What the exercise asks >> State how many lines of the data below contain the string "Open", counting only matches in the same letter case. Reply with the number alone.

(A block of data)
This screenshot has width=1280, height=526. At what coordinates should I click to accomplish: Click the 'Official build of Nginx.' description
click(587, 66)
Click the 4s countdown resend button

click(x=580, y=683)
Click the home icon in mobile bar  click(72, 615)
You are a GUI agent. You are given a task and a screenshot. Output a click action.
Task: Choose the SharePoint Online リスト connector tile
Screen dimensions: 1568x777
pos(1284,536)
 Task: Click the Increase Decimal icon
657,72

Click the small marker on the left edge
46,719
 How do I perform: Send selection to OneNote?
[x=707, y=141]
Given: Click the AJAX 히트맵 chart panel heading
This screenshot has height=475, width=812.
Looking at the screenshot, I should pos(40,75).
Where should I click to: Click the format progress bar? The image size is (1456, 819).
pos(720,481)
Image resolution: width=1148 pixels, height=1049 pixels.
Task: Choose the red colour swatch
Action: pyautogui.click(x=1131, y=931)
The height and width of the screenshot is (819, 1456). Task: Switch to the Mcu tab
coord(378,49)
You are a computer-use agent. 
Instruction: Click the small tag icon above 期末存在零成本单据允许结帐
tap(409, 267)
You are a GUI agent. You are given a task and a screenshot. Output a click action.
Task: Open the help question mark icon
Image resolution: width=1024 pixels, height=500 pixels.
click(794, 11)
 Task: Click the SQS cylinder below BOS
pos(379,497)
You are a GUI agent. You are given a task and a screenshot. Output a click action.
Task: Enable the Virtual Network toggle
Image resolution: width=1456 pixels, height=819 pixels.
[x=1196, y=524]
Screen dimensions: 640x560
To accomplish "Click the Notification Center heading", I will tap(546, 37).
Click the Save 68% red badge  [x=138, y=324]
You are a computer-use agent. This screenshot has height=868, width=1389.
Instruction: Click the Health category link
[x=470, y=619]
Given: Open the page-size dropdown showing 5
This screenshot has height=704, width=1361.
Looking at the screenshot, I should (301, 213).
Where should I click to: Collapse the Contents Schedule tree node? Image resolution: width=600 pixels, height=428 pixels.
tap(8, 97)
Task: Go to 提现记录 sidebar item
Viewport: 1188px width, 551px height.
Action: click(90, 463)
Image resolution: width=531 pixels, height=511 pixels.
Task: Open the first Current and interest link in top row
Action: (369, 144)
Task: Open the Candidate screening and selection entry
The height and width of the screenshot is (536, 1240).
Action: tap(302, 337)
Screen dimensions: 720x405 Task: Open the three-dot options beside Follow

Written solution >> 5